Saudi Oil Minister Ali al-Naimi, center right, arrives at an oil-producers' meeting in Doha, Qatar, on Sunday, April 17, 2016. Oil-producing countries are meeting in Qatar to discuss a possible freeze of production to counter low global prices, but Iran's last-minute decision to stay home could dilute the impact of any agreement. (AP)
Major oil producers gathered in Qatar on Sunday for crucial talks on capping production to boost prices, despite Iran's refusal to take part.
Top energy officials from some 15 countries including Saudi Arabia and Russia were at the Doha talks, amid reports a draft agreement was in the works to freeze output at January levels until at least October.
Major producers both inside and outside the Organization of the Petroleum Exporting Countries are anxious to stem a market nosedive that has cost exporters billions in lost revenue.
From above $100 in mid-2014, oil prices dropped to 13-year lows of around $27 in February due to a supply glut, though they have since rebounded to about $40.
Officials held "consultations" in the morning and delayed the official start of the meeting from 0600 GMT to the afternoon, a member of the Ecuadorian delegation told reporters, declining to provide details.

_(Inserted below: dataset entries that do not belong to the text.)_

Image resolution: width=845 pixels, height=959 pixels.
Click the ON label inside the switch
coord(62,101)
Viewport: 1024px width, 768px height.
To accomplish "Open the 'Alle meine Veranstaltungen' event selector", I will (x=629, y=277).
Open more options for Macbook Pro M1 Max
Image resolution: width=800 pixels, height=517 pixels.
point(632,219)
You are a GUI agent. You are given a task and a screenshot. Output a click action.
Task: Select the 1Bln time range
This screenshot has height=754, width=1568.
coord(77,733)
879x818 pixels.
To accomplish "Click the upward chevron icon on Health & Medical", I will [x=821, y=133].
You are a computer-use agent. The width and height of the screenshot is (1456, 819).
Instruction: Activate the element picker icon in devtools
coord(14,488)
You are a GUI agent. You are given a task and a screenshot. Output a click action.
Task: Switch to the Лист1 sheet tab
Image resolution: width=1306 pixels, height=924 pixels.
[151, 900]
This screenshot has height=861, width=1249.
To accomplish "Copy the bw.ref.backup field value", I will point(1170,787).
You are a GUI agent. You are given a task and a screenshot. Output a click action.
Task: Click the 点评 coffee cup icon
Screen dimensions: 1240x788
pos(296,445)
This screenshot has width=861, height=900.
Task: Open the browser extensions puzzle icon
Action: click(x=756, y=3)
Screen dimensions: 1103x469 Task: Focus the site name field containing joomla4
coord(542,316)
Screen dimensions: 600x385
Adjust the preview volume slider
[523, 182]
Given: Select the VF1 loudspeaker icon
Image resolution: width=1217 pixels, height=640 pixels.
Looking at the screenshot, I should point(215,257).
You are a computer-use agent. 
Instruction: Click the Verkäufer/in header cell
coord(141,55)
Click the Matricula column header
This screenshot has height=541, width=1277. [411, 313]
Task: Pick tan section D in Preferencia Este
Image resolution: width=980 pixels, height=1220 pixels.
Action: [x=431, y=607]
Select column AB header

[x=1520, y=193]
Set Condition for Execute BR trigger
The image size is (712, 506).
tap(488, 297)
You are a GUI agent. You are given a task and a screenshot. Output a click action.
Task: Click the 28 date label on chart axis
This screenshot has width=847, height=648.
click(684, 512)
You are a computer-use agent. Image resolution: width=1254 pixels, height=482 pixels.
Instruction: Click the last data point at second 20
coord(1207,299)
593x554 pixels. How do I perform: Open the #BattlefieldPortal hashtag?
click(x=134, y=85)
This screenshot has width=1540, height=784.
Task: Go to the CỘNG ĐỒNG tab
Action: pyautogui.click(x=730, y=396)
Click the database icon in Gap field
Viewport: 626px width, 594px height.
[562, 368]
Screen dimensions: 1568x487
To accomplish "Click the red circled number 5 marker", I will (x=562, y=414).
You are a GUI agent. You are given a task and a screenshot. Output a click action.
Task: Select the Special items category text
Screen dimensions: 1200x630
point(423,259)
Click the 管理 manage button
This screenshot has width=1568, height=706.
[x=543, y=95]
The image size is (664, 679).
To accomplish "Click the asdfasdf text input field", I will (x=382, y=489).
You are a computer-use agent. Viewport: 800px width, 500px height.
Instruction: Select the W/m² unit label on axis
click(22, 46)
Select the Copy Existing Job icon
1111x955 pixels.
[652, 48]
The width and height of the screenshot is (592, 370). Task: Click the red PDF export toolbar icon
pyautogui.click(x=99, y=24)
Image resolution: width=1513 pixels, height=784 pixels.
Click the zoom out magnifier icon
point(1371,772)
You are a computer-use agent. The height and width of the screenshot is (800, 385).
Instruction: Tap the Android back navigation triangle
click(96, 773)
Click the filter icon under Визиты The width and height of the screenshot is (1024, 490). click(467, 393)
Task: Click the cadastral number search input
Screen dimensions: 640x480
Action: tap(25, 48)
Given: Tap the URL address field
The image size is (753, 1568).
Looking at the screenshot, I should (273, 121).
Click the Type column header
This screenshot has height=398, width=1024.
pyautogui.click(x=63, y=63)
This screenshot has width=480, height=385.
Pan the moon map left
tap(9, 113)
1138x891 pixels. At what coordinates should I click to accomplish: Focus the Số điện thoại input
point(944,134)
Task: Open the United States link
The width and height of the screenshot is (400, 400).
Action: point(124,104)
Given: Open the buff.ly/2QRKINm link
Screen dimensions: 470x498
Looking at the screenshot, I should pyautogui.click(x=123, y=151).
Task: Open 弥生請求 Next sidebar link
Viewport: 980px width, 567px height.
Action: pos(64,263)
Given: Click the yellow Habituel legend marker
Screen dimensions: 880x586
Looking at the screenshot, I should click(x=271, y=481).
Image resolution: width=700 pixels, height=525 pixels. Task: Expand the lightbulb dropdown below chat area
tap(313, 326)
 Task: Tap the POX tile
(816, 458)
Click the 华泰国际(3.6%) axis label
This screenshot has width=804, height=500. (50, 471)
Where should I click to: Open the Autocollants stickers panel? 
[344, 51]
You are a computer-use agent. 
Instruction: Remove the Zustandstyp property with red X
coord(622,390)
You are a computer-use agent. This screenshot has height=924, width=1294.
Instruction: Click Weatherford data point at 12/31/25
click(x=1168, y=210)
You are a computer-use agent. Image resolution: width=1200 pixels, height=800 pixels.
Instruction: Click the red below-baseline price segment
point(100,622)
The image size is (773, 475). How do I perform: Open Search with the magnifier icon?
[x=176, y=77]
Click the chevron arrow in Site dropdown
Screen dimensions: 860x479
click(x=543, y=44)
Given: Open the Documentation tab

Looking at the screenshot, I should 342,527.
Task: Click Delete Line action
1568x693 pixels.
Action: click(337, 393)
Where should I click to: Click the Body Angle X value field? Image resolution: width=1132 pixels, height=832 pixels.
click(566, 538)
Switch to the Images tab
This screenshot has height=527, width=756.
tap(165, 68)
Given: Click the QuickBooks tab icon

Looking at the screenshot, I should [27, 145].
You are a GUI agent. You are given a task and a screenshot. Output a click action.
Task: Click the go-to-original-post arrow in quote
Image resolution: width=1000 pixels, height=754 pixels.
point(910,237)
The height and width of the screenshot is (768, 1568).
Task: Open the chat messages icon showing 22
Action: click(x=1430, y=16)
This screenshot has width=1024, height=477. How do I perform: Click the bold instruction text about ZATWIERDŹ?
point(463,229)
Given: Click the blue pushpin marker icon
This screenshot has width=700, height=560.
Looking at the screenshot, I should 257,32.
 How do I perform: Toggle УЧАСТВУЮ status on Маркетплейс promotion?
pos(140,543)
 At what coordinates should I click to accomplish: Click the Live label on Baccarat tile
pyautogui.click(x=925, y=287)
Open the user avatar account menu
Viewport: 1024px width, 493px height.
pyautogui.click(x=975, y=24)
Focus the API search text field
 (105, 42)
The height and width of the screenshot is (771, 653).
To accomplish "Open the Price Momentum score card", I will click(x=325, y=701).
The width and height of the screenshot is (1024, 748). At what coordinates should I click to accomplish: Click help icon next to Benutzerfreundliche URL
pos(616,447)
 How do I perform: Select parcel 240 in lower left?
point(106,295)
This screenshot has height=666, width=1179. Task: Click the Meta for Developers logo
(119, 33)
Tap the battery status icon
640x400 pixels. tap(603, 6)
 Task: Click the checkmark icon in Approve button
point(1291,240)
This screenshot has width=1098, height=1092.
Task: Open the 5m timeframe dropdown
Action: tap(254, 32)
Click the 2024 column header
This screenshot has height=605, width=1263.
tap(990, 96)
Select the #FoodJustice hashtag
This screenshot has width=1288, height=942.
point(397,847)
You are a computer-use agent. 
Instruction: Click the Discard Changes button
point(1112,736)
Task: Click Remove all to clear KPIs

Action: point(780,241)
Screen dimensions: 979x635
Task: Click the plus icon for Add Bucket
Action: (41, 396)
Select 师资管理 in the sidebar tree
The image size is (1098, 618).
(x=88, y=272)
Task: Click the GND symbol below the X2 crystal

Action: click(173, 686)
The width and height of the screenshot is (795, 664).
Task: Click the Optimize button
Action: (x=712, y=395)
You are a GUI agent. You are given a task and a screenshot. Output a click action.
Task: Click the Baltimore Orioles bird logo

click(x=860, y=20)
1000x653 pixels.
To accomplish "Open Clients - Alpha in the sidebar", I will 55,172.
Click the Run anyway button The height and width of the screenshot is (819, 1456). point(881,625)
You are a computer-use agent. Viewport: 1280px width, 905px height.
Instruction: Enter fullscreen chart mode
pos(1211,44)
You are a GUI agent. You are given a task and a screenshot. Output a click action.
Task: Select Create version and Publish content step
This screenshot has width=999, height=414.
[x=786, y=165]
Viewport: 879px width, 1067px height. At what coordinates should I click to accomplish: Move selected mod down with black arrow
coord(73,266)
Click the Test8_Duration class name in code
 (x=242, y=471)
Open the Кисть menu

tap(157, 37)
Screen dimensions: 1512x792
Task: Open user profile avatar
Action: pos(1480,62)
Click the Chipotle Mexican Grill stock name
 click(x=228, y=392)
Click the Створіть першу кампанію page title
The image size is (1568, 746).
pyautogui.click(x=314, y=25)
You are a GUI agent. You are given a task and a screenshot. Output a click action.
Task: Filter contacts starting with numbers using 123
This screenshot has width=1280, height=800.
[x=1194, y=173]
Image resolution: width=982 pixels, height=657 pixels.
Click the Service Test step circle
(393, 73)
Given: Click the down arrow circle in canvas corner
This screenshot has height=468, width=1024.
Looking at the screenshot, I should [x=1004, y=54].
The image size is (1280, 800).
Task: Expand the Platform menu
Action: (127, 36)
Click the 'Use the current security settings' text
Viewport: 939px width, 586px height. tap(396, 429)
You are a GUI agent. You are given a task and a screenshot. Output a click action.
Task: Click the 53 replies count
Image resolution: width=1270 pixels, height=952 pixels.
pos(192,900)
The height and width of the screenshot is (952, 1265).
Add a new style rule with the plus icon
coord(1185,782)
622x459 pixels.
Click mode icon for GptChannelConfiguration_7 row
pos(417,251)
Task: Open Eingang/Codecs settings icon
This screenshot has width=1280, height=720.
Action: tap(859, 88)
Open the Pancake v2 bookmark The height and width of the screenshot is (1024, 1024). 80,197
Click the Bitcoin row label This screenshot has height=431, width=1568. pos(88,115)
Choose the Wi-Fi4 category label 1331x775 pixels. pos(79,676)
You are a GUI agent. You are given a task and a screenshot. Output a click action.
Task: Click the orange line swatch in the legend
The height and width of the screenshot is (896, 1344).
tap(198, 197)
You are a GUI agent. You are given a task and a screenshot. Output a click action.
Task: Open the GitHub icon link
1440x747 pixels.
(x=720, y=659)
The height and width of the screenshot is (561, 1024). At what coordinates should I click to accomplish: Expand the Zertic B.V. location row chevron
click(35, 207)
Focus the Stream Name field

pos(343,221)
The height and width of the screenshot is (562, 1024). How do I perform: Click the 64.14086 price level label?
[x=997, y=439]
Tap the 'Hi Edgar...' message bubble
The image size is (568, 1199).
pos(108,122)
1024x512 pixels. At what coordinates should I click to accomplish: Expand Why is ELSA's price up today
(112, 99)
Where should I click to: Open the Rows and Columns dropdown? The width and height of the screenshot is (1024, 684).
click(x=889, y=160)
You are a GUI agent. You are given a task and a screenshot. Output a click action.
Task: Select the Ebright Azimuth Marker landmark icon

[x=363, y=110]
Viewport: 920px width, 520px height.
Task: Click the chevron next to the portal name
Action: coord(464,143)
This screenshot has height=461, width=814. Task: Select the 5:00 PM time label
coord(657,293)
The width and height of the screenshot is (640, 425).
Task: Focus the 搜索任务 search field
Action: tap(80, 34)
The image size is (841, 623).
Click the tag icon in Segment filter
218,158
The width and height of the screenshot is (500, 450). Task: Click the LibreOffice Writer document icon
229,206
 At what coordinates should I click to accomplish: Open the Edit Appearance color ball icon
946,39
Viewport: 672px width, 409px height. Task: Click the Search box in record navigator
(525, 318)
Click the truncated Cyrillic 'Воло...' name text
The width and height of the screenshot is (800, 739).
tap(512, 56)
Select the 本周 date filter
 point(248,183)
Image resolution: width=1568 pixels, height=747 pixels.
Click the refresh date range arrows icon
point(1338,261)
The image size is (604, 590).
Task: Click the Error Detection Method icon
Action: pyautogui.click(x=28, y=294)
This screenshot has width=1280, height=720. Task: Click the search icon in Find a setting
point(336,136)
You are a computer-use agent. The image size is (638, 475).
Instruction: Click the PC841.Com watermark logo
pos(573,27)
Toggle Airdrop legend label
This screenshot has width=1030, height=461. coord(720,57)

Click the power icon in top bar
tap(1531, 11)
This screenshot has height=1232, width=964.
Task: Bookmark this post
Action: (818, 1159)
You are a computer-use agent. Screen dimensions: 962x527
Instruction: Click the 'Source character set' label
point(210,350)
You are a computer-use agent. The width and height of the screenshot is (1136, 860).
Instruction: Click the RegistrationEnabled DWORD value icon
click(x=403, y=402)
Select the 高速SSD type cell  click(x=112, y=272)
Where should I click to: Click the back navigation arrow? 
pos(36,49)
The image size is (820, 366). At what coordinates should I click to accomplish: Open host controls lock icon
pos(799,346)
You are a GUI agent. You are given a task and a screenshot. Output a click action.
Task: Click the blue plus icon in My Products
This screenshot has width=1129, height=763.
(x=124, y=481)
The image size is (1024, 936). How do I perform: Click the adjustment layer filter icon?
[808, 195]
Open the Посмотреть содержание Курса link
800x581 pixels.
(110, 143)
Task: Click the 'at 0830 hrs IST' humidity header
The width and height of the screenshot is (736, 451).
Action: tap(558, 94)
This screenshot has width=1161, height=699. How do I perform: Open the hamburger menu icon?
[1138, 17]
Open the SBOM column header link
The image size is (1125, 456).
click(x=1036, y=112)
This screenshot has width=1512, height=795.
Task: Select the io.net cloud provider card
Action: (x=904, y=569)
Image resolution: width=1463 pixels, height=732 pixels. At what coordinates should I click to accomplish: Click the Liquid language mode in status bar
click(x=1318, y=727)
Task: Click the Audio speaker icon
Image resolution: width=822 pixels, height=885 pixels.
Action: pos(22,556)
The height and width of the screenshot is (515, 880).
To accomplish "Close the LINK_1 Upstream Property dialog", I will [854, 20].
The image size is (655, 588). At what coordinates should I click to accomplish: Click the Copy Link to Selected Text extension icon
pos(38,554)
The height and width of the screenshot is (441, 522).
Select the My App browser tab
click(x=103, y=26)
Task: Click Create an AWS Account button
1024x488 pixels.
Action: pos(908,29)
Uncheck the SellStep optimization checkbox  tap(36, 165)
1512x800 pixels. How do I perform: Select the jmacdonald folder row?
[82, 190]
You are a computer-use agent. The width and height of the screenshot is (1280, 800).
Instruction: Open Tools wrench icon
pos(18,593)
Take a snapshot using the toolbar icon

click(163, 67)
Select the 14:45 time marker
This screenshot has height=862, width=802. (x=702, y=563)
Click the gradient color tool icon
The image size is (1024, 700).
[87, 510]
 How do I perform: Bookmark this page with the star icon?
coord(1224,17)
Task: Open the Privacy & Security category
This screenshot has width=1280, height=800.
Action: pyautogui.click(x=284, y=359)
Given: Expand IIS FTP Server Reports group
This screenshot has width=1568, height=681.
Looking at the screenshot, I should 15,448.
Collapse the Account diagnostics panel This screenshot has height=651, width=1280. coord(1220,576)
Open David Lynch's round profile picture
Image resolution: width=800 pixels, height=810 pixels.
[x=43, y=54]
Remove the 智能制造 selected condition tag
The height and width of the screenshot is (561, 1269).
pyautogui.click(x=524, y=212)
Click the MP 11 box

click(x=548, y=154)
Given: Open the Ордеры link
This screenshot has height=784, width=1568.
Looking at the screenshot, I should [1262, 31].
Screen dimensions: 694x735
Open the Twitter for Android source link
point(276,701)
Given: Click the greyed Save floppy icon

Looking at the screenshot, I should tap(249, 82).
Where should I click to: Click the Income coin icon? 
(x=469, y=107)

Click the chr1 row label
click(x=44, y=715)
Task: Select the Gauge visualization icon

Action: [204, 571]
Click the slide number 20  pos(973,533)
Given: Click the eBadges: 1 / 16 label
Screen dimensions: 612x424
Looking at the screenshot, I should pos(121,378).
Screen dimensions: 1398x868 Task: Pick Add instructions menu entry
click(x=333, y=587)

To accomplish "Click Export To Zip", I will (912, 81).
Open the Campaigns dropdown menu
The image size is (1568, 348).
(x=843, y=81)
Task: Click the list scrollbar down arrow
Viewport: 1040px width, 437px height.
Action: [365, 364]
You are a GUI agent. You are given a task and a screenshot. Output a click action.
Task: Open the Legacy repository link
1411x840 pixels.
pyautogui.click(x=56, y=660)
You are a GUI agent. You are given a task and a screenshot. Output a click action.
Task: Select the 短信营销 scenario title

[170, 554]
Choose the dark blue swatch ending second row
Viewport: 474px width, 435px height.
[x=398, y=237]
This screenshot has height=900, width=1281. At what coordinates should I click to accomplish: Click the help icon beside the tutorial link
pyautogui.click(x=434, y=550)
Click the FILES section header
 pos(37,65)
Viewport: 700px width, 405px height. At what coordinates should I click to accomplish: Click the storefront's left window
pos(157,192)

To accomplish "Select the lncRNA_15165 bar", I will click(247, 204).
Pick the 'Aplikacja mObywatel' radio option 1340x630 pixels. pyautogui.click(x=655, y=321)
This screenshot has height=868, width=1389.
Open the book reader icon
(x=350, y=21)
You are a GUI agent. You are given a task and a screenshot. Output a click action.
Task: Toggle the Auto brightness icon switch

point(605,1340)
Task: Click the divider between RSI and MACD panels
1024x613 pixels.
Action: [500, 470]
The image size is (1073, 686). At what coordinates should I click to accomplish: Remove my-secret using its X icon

Other officials confirmed the delay.
Ecuadoran Hydrocarbons Minister Carlos Pareja told reporters that his country would support a plan to freeze output until at least October.
He said proposals under discussion also call for "setting up a committee to monitor the freeze," but provided no further details.
Pareja warned that if no action were taken "there will be huge damage to the oil industry."
Russia's RIA Novosti news agency also quoted Azerbaijani Energy Minister Natiq Aliyev as saying the draft included the output freeze at January levels until October.
The meeting in Doha is a follow-up to talks in February between OPEC members Saudi Arabia, Qatar and Venezuela plus Russia in which they first mooted the output freeze.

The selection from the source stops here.